Technically speaking, gold yesterday found strong support at the May $1670 low. Technicians will now likely be eyeing a break back above $1700 followed by advancement onto around $1750.
Fundamentally speaking, while the US economy might be in better shape that previously thought, it is still in VERY bad shape. This has important implications for gold, as it ensures one thing: Fed stimulus is going nowhere any time soon.
In fact, Goldman Sachs expects the world’s most important central bank to make 3 major steps between now and September;
1) They expect the central bank to transition back towards a more traditional asset purchase programme, where they think the Fed will announce intentions to buy $80bln in US government bonds plus $40bln in Mortgage-Backed Securities per month. (As opposed to their current, unlimited QE programme, which was more designed to solve market liquidity problems).

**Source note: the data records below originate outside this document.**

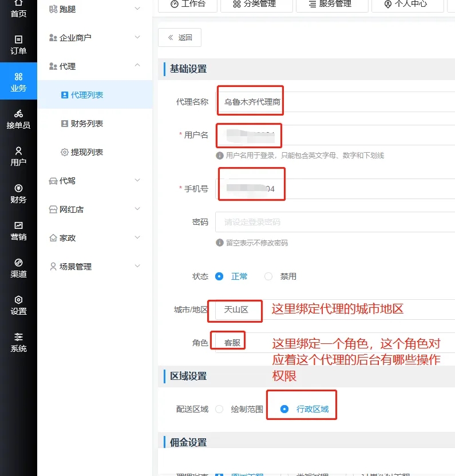Viewport: 455px width, 476px height.
Task: Choose 绘制范围 delivery area option
Action: [219, 409]
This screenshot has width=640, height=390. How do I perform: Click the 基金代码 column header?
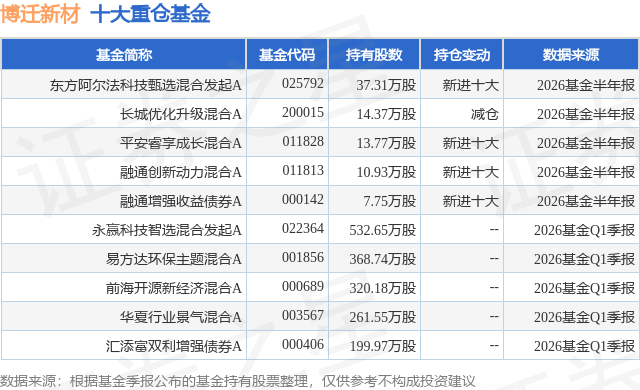287,55
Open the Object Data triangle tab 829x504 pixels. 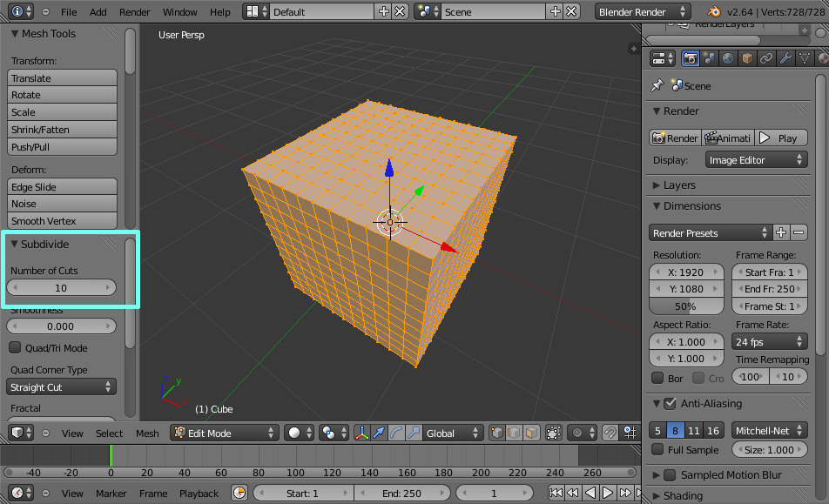(x=805, y=58)
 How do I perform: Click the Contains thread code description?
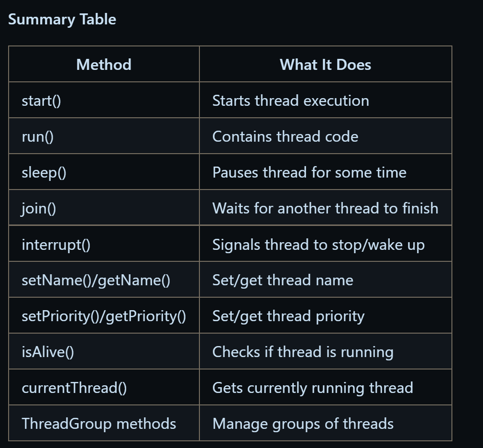[x=285, y=136]
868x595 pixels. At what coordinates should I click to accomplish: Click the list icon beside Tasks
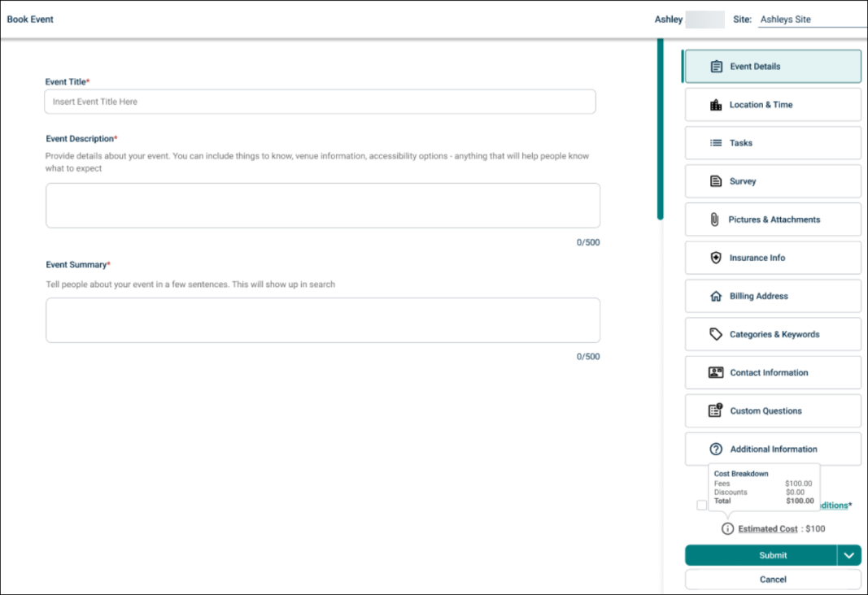click(716, 143)
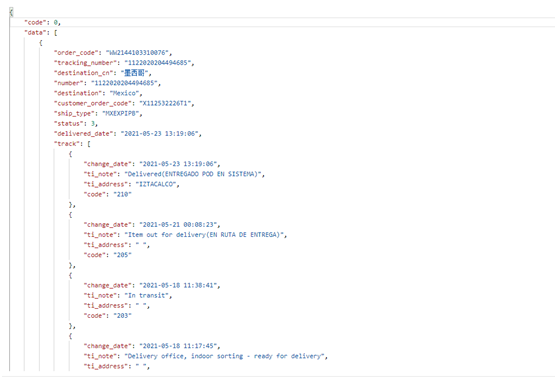Click the "track" array opening bracket
Image resolution: width=557 pixels, height=381 pixels.
point(89,143)
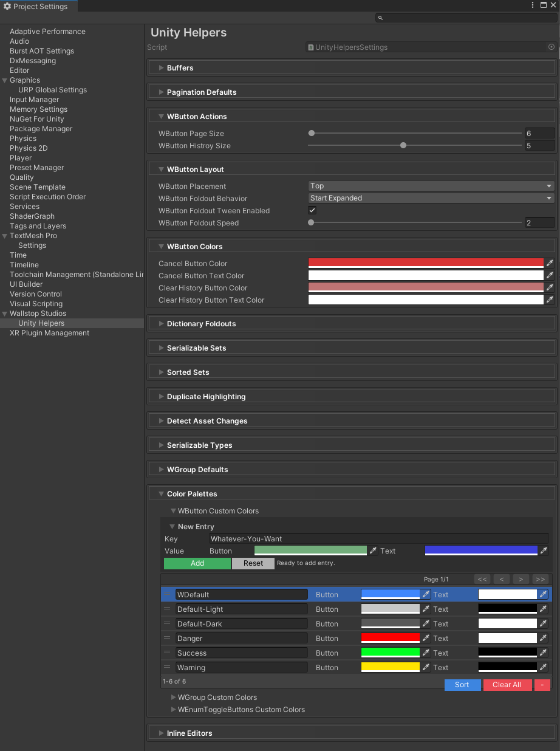
Task: Select Graphics in the settings sidebar
Action: coord(26,80)
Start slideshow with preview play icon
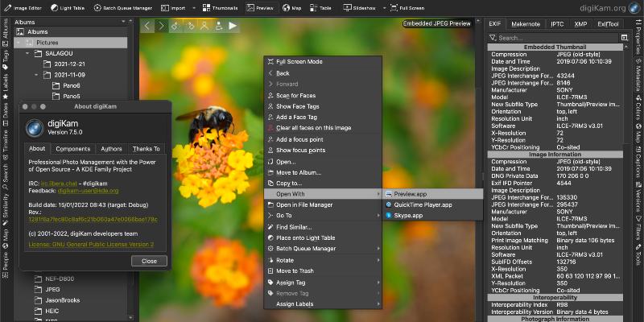 pyautogui.click(x=233, y=26)
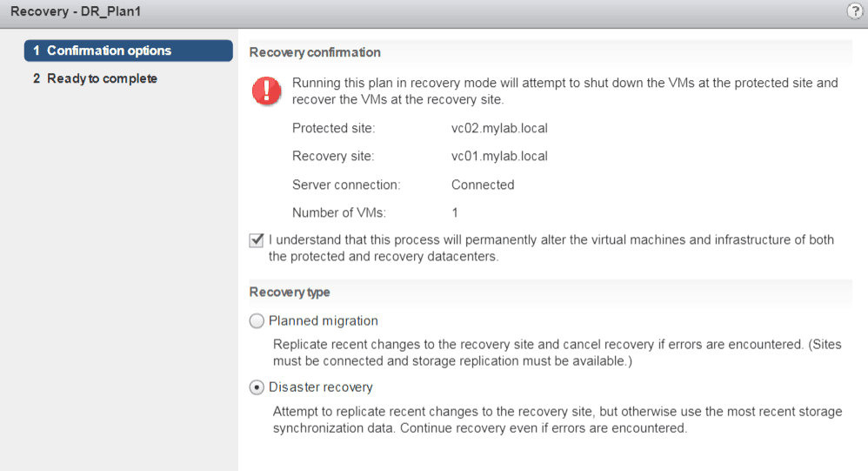Open help with the question mark icon
The width and height of the screenshot is (868, 471).
(854, 10)
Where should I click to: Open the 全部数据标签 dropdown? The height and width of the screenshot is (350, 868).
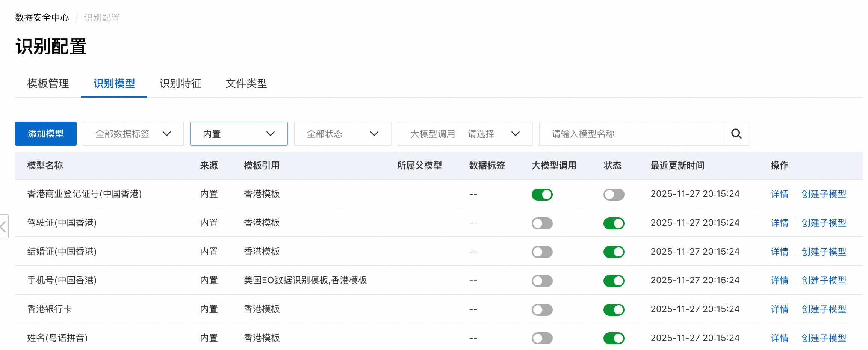pos(133,134)
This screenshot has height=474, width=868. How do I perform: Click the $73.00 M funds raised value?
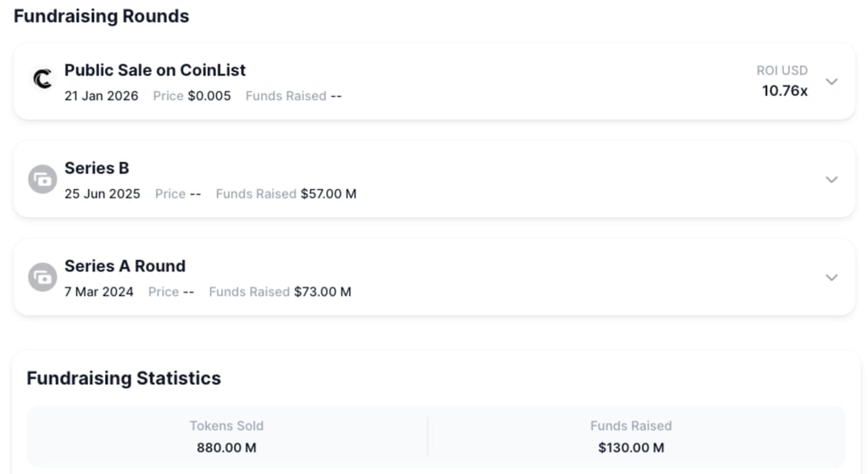coord(322,292)
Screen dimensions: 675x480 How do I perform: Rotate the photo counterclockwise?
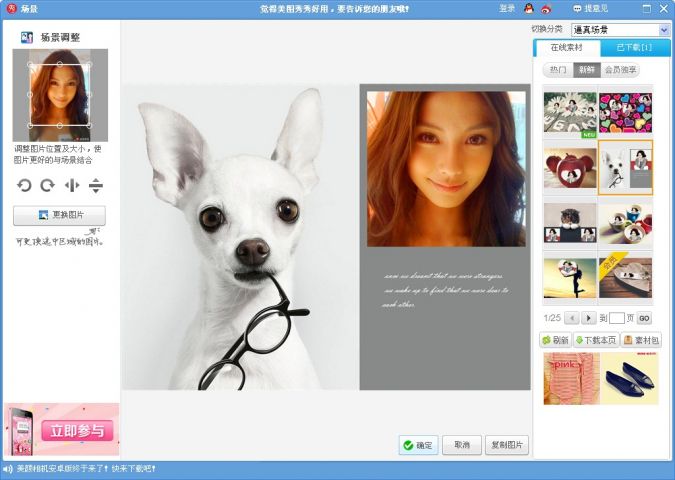[x=25, y=185]
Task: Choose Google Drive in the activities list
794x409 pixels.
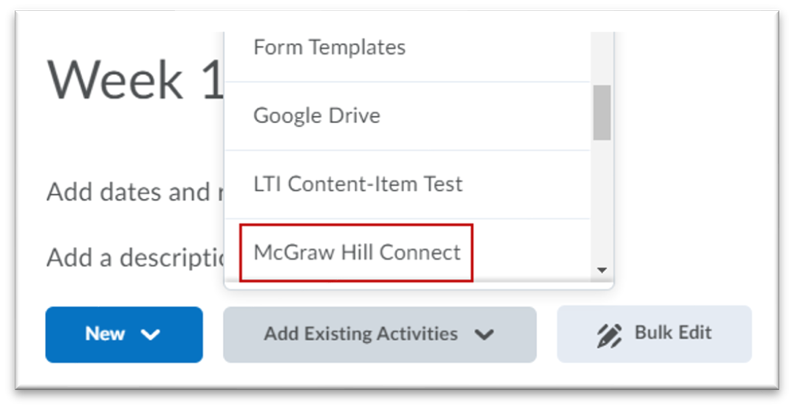Action: 316,115
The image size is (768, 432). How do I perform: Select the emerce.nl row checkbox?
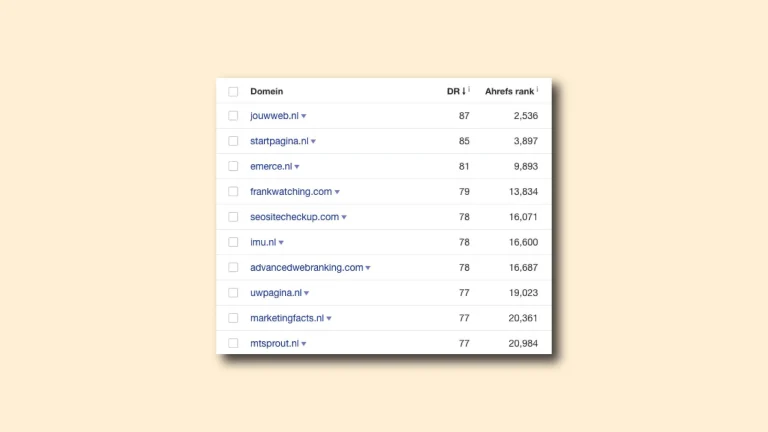(x=233, y=166)
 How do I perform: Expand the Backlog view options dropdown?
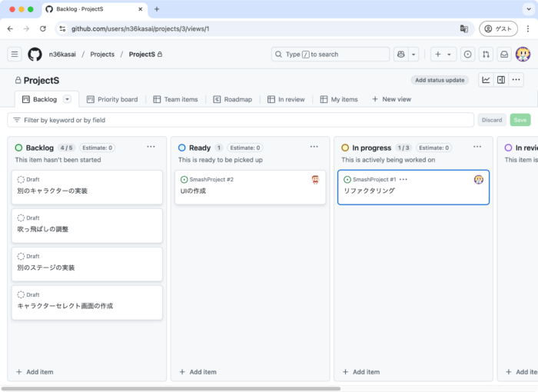pyautogui.click(x=67, y=99)
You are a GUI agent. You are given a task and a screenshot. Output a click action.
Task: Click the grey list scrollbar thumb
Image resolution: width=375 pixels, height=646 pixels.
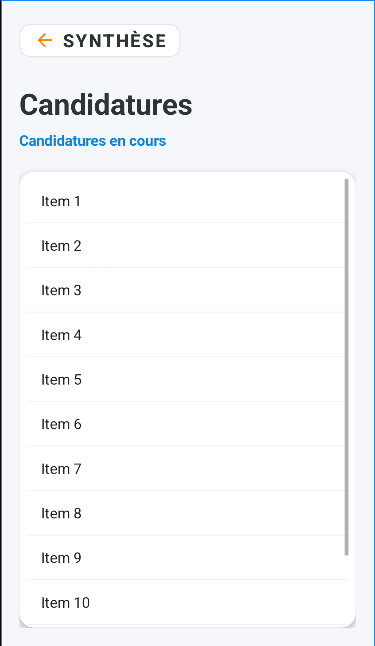pyautogui.click(x=347, y=367)
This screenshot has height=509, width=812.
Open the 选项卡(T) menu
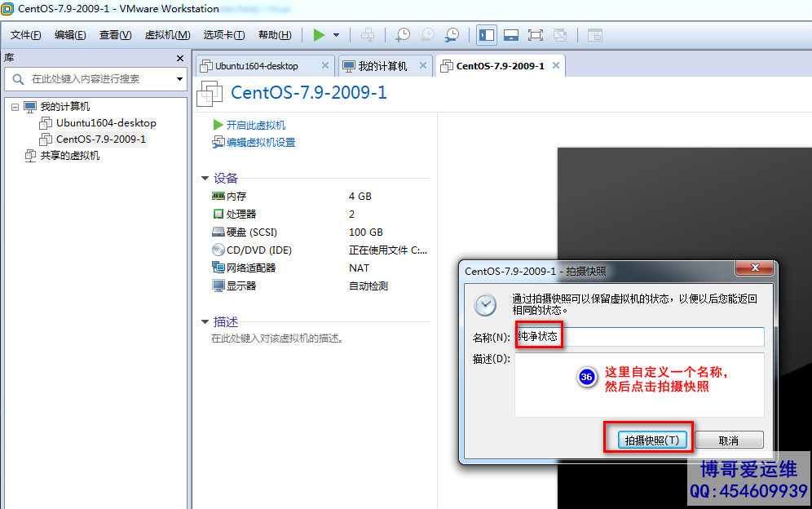tap(223, 35)
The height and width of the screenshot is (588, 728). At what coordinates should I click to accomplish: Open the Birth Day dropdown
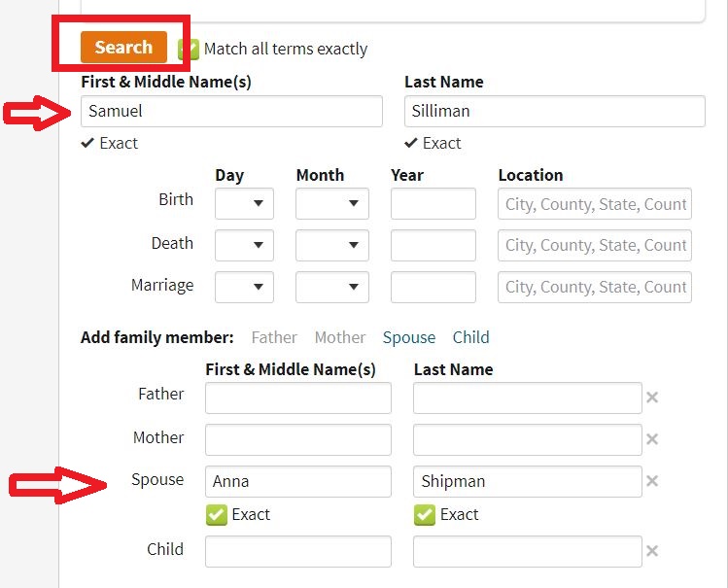(244, 204)
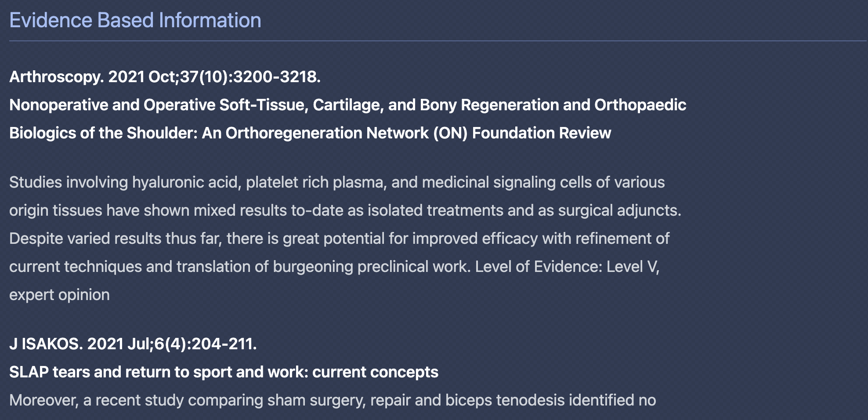Screen dimensions: 868x420
Task: Click the Biologics of the Shoulder title line
Action: coord(310,133)
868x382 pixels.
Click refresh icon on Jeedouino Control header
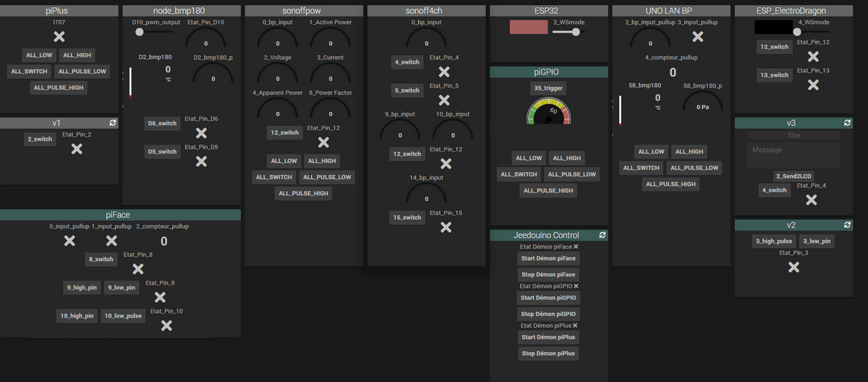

2) They expect the bank to outline outcome-based forward guidance - basically this would be setting out economic criteria that need to be met before QE is tapered and interest rates lifted.
3) They expect the Fed to reinforce their guidance with front-end Yield Curve control (as a recent WSJ article hinted the Fed were thinking about).
Basically, the Fed is in this for the long-run. Though they will likely be happy to see the US jobs market rebounding faster than expected, they realise the road to recovery is long.
All the while, gold, which LOVES central bank stimulus, ought to remain in demand.